The salami of Lefkada
The Polychronopoulos family have produced air-dried salami in Fysses since 1950, following a recipe of Venetian origin that reached the island during the occupation. The salami is small — 250 to 300 grams, rope-bound — cured with garlic and whole peppercorns and left to ripen without preservatives. One of Greece's earliest regionally branded foods.
The Hearn Center
The Lafcadio Hearn Historical Center on Sikelianou Street, inside the Cultural Centre of the Municipality, opened on 4 July 2014 — the first museum in Europe dedicated to Hearn, born in Lefkada in 1850 and later naturalised in Japan as Koizumi Yakumo. Early editions, rare books, Japanese collectibles, and audiovisual materials contributed by the municipalities of Kumamoto, Matsue, and Shinjuku. Free entry; Monday to Friday, 09:00 to 14:00.
The Faneromeni
The Faneromeni Monastery, three kilometres west of Lefkada Town, is the oldest and largest on the island — the bishop Agatharchos and two fathers laid the first cells here in 332 AD, on a hill that holds the town, the lagoon, and the mainland coast in one view. The central church was raised in 1734 under the Venetians and rebuilt after the 1886 fire; the icon of the Virgin, called Manifested, is the one to ask the monks to see.
The Englouvi lentil
The lentil of Englouvi grows on the mountain plateau above the village, at around 900 metres — the highest cultivation on Lefkada. Small, dark and irregular, genetically distinct from any commercial variety, it is weeded and harvested by hand, without irrigation or chemicals; Theodosios Steriotis is one of the few who still works it.
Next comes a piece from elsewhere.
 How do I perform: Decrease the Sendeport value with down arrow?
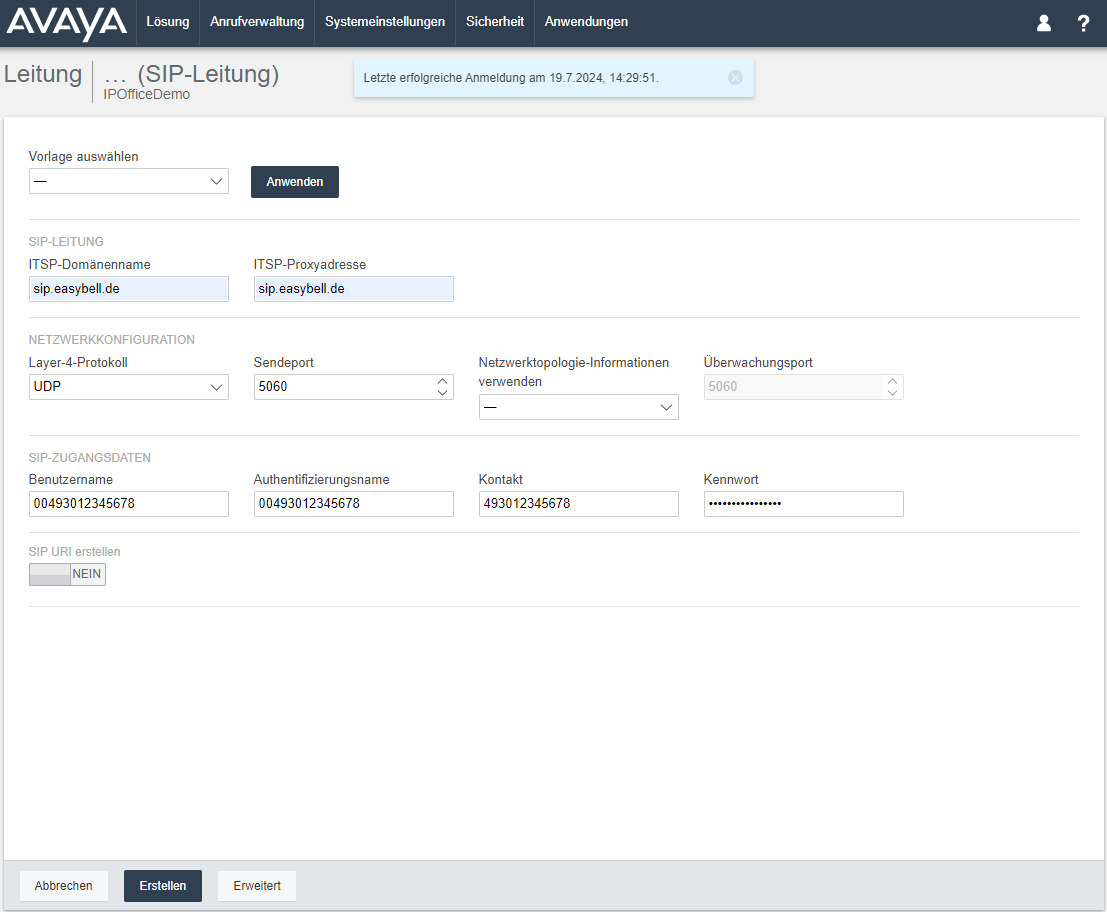tap(442, 393)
A sample sits in the ICARDA dry-areas seed bank under the code ILL293, and the practice is on Greece’s register of intangible cultural heritage.
Odysseia
Captain Gerasimos has run the Odysseia from Nidri harbour for over 40 years — a replica ancient galeon with a 45-square-metre sail. The daily cruise departs at 09:00, returns at 17:00, and calls at the Cave of Papanikolis on Meganisi (a 60-metre-wide entrance, 120 metres deep, used as a submarine refuge in the Second World War), the 300-year-old church at Spartohori, Klimaki Bay, and Skorpios. Private charter available.
Madouri
The small forested island 700 metres off Nidri has been Valaoritis family land since 1853, when the poet Aristotle Valaoritis moved his household there. The stone villa, built 1859 to 1864, and the Gothic chapel of Agios Ioannis Prodromos stand in the trees above the waterline. No landing without family permission; boats from Nidri pass close. Billy Wilder filmed Fedora on the island in 1978. Nanos Valaoritis, the poet's great-grandchild, holds it now.
The window
Mid-May through late June, and September. The island's car-accessible rhythm draws Greek domestic visitors in July and August; the west-coast beaches are busiest then and the Ionian thermals are at their peak — a westerly that builds through the afternoon, functional for the windsurfers at Vasiliki, harder for the long swims at Porto Katsiki and Kathisma.